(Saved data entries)
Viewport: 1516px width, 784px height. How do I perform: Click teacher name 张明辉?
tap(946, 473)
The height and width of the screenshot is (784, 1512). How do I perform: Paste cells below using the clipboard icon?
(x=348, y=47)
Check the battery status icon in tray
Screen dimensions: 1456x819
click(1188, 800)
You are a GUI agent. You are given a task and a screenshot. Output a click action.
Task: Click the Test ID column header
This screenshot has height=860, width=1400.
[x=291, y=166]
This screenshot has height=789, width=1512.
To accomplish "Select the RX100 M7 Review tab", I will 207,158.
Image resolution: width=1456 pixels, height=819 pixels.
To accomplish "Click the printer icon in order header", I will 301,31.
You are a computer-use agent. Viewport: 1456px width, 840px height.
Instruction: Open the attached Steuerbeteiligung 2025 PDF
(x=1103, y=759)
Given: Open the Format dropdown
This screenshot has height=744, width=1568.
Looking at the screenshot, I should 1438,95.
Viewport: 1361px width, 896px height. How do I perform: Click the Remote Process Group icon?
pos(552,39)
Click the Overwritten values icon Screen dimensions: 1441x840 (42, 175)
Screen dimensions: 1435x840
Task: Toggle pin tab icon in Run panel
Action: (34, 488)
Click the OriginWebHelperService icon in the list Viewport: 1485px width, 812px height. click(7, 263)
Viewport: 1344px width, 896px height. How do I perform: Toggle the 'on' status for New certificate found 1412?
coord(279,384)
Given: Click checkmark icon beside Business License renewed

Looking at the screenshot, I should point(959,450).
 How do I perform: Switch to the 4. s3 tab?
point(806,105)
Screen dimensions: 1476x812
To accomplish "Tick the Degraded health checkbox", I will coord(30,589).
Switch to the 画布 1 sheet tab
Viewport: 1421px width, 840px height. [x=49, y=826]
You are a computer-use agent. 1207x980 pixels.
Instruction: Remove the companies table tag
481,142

WHAT IS BEING ASKED: The records above are to be printed in full, exactly as they appear.

COMPLETED EXERCISE:
Viewport: 1516px width, 784px height. How do I perform: Click teacher name 张明辉?
tap(946, 473)
The height and width of the screenshot is (784, 1512). How do I perform: Paste cells below using the clipboard icon?
(x=348, y=47)
Check the battery status icon in tray
Screen dimensions: 1456x819
click(1188, 800)
You are a GUI agent. You are given a task and a screenshot. Output a click action.
Task: Click the Test ID column header
This screenshot has height=860, width=1400.
[x=291, y=166]
This screenshot has height=789, width=1512.
To accomplish "Select the RX100 M7 Review tab", I will 207,158.
Image resolution: width=1456 pixels, height=819 pixels.
To accomplish "Click the printer icon in order header", I will 301,31.
You are a computer-use agent. Viewport: 1456px width, 840px height.
Instruction: Open the attached Steuerbeteiligung 2025 PDF
(x=1103, y=759)
Given: Open the Format dropdown
This screenshot has height=744, width=1568.
Looking at the screenshot, I should 1438,95.
Viewport: 1361px width, 896px height. How do I perform: Click the Remote Process Group icon?
pos(552,39)
Click the Overwritten values icon Screen dimensions: 1441x840 (42, 175)
Screen dimensions: 1435x840
Task: Toggle pin tab icon in Run panel
Action: (34, 488)
Click the OriginWebHelperService icon in the list Viewport: 1485px width, 812px height. click(7, 263)
Viewport: 1344px width, 896px height. How do I perform: Toggle the 'on' status for New certificate found 1412?
coord(279,384)
Given: Click checkmark icon beside Business License renewed

Looking at the screenshot, I should point(959,450).
 How do I perform: Switch to the 4. s3 tab?
point(806,105)
Screen dimensions: 1476x812
To accomplish "Tick the Degraded health checkbox", I will coord(30,589).
Switch to the 画布 1 sheet tab
Viewport: 1421px width, 840px height. [x=49, y=826]
You are a computer-use agent. 1207x980 pixels.
Instruction: Remove the companies table tag
481,142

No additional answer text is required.